You will be taken to the “Your Angels” page where you can see the status of the Angels that you have created. Once your Angel’s status is “COMPLETED” it is ready to generate visualizations. Depending on the file size it may take a few seconds to a few minutes for an Angel to complete initialization.
You now have a functional Sandalphon Angel which has identified clusters in the data and is ready to create visualizations. Let’s try it out!
Sandalphon outputs information in several ways: A table with each datapoint assigned to a cluster can be viewed through the simMachines platform or downloaded as a csv file, or the data can be viewed as a visualization depicting the identified clusters. Both options are accessed from the “Angel Actions” dropdown on the “Your Angels” screen.

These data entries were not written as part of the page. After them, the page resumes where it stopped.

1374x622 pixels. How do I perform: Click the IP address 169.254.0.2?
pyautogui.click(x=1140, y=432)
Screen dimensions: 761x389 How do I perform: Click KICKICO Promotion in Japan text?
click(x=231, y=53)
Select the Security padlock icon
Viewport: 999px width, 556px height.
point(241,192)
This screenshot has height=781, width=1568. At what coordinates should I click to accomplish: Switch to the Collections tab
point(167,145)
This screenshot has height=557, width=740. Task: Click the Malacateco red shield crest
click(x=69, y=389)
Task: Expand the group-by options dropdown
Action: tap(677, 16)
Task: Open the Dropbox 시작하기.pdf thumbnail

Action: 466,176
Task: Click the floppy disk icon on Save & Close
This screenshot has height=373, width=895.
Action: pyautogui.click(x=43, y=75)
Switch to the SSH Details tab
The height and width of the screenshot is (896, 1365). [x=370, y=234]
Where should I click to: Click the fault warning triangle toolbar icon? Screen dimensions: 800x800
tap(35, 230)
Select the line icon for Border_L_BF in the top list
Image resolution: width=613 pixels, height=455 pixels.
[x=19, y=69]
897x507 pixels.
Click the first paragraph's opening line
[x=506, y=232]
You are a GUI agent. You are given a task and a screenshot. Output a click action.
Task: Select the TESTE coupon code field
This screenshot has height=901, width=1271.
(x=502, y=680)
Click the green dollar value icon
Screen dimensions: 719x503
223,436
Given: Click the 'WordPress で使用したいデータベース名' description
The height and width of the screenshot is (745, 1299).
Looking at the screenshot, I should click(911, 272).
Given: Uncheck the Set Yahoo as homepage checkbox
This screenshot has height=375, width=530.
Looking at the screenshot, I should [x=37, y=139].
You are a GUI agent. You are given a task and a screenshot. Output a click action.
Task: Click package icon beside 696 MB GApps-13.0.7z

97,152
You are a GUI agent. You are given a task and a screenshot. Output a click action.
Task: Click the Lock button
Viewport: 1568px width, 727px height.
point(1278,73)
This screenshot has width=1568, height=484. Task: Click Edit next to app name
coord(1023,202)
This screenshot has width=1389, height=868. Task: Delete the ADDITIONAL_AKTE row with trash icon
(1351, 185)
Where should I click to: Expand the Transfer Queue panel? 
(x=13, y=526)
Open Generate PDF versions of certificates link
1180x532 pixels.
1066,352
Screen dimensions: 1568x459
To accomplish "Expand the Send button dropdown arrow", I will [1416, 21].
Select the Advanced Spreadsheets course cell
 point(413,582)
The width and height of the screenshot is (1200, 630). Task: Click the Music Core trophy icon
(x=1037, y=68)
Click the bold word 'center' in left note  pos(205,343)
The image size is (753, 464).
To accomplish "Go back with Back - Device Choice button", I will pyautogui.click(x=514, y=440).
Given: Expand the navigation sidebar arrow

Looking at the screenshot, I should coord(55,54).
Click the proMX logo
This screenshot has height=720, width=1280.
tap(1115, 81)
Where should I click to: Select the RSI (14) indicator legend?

Downloaded results provide all data points with a “clusterID” field denoting their assigned cluster.
To view existing visualizations, or create new ones, select “Visualizations” from the “Angel Actions” dropdown on the “Your Angels” screen.
A visualization is produced when a Sandalphon Angel is first generated. This visualization includes all data and clusters. Additional visualizations can be created using only selected fields, or with varied visualization settings.
New visualizations can be produced at the bottom of the page. Columns can be turned off by toggling “USE” to “IGNORE”.
Click “View Visualization” to see a visualization of the data. There are three views: Circular Graph, Sunburst, and Cluster List.
The outermost segments of a Circular Graph visualization represent a cluster composed of the elements of that segment and the segments nearer the center to which it is attached.
Here we see that there is a large cluster of thefts without a knife or gun occurring in district two. We can mouse over each cluster to see its details, or click on it to be brought to a chart detailing the cluster’s elements. Let’s select a cluster with overlapping elements (these will be the ones extending into additional rings).
This graph shows a cluster of sex abuse crimes occurring primarily in the seventh district without a weapon, but also shows that there are shared traits with crimes committed with knives and with crimes in the first district.
A list of the elements in the cluster, with a measure of distance between the element and the center of the cluster, on a scale of 0 to 1, is at the bottom of the page.
A Sunburst Graph is similar in form to the Circular Graph, but has the ability to zoom into a keyword and show which clusters are associated with it. To switch to a Sunburst Graph, click “Sunburst Graph” on the top right of the “Visualization” page.
As with the Circular Graph, the outermost ring of the Sunburst Graph represents the clusters.
Click into one of the inner rings to only see the clusters associated with that keyword.
A list of all clusters can be seen by clicking the “All Clusters” button at the top right of the page. Selecting “View” on a listed cluster will bring you to the same chart accessed by clicking a cluster in the visualization.